Quelle est la vocation d’un jeune ? Au premier abord, on serait tenté de dire : "qu’il vive bien sa vie". C’est le projet que formulent des parents pour leurs enfants, c’est aussi ce à quoi aspirent les jeunes. Il y a cette envie de vouloir réussir sa vie de jeune et d’adulte en devenir. Mais ce projet est souvent contrarié par les galères pour trouver un boulot, pour suivre une formation qui plaise. Il y a la violence dans laquelle on vit, des inégalités qui semblent de plus en plus fortes. Aussi la confiance en l’avenir est difficile !
Et pourtant, les jeunes du monde ouvrier valent mieux que cela. La JOC a dit constamment à la suite du cardinal Cardijn, son fondateur, "qu’un jeune travailleur vaut plus que tout l’or du monde car il est fils de Dieu". En ce sens, ce mouvement d’Action catholique croit aux capacités des jeunes et leur fait confiance pour refuser les fatalismes de toutes sortes. "Un mouvement où ces jeunes travailleurs, en toute liberté mais répondant comme à un appel, accueillent en eux quelqu’un qui les transforme : le Christ (...). Il savent que (...) cette vie présente est très sérieuse et que c’est très important de travailler à étendre à cette communion entre les hommes dans le Christ , et en même temps à travailler à l’organisation de la société qui soit respectueuse, qui soit en fonction de la grandeur infinie de l’homme" (2).
Aujourd’hui, même si la JOC s’adresse à un public plus large que des jeunes travailleurs, ces citations fondent toujours les intuitions du Mouvement.

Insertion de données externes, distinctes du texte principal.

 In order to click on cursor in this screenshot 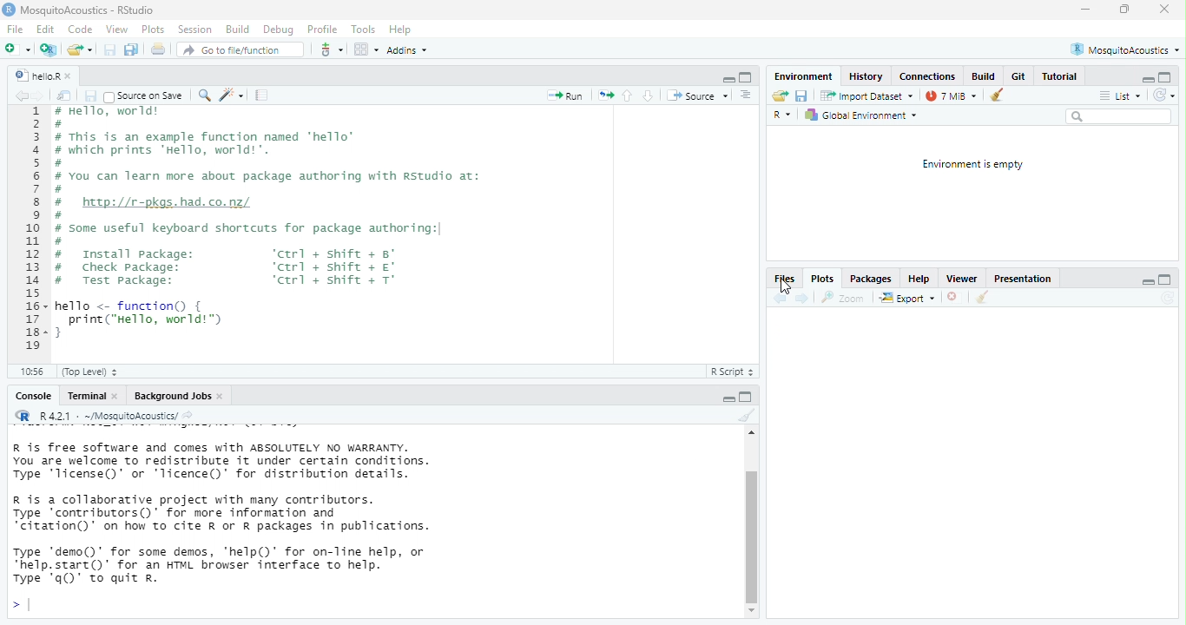, I will do `click(785, 287)`. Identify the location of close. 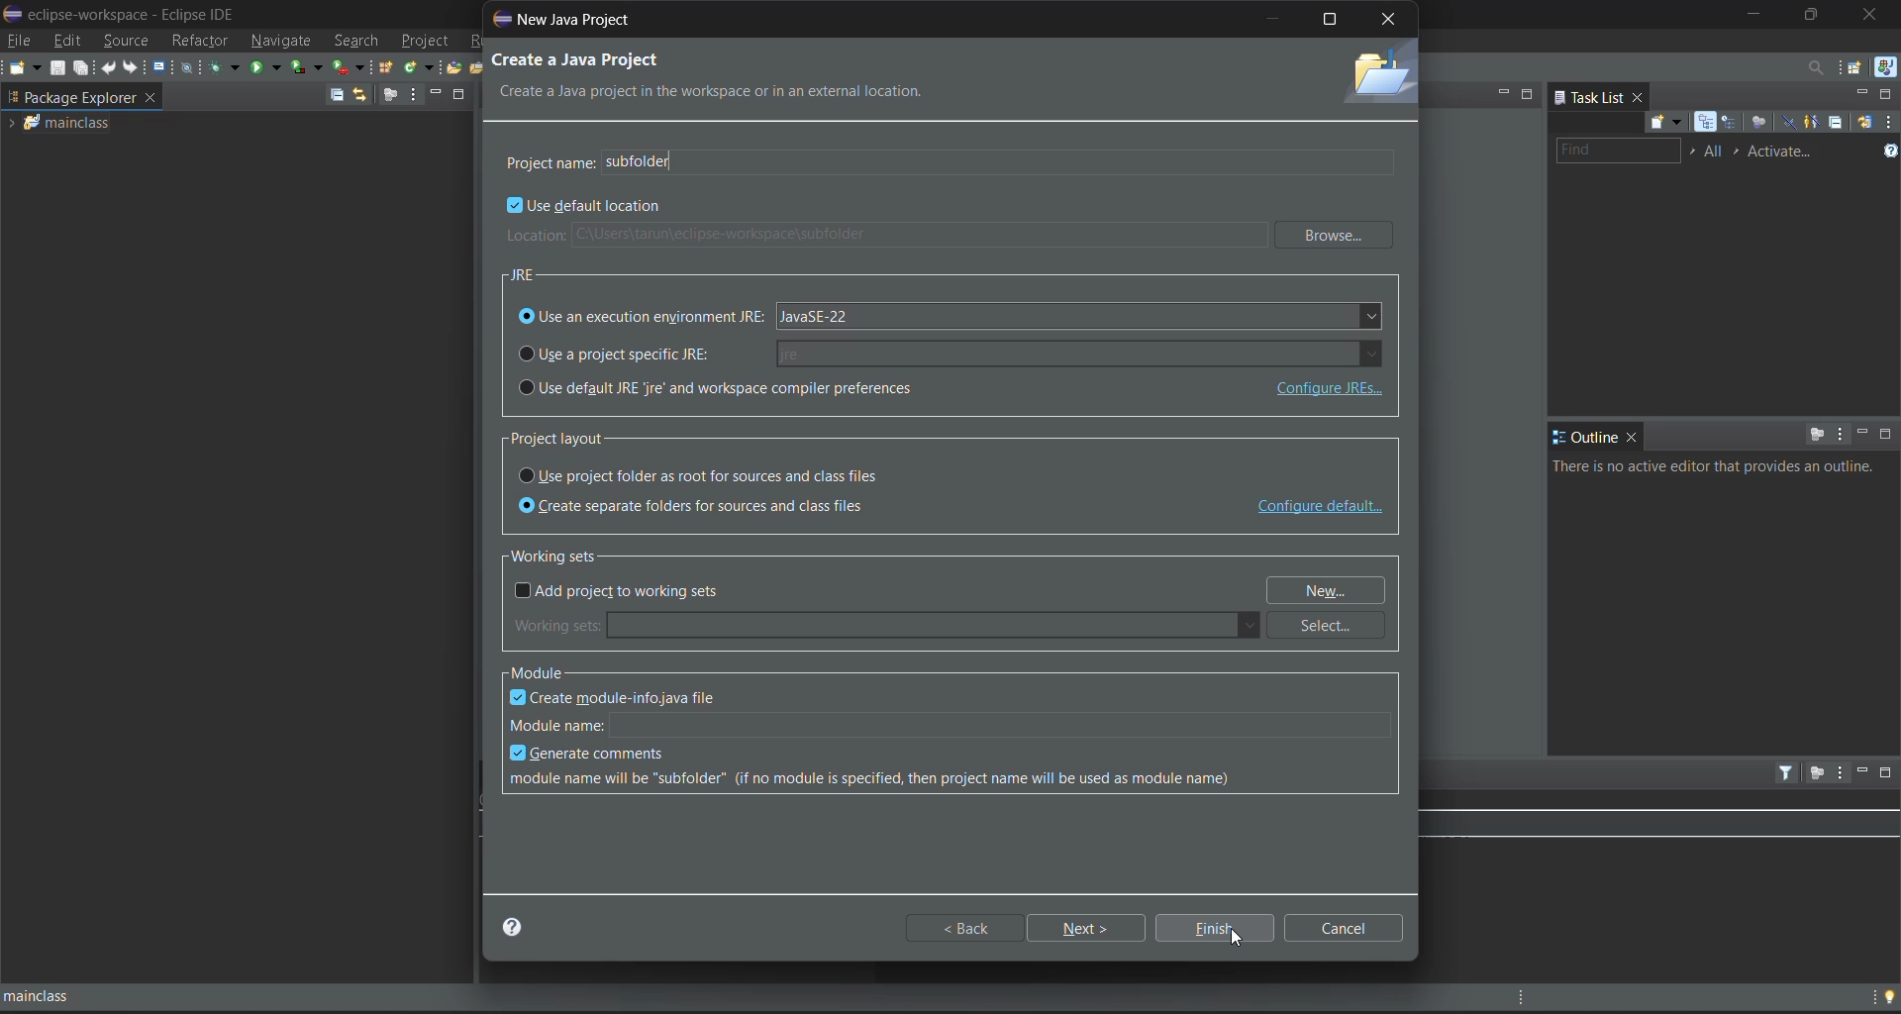
(1388, 22).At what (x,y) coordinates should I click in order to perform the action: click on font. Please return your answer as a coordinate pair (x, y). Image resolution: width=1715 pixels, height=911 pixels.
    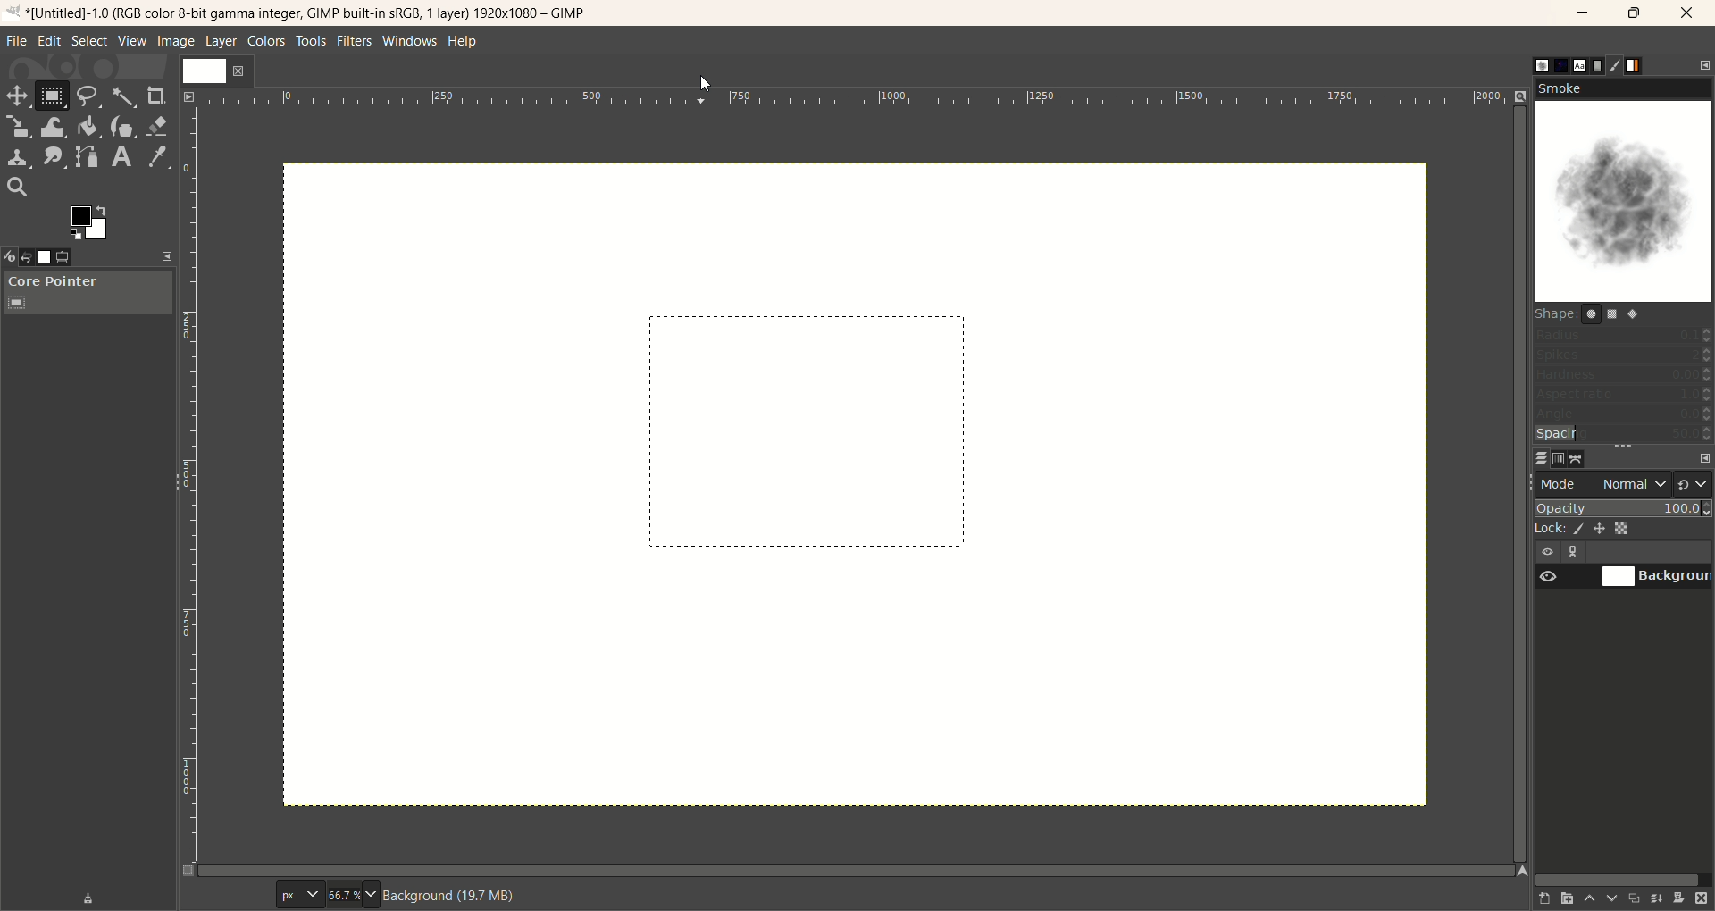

La pédagogie de la JOC est basée dès l’origine sur "l’entre eux, par-eux, pour-eux". Cette formule est au coeur du Mouvement. Elle redit que ce sont les jeunes qui sont acteurs à tous les niveaux du Mouvement. Tout s’élabore ensemble, en, équipe. Chacun est reconnu, soutenu par les autres jeunes de l’équipe. Ce qui ne veut pas dire que d’autres personnes ne peuvent pas les aider, en particulier les adultes qui accompagnent les équipes et le Mouvement dans son ensemble. Mais cet accompagnement reste au service de cet "entre-eux" des jeunes pour qu’ils repartent réellement de leur vie et de celle de leurs copains.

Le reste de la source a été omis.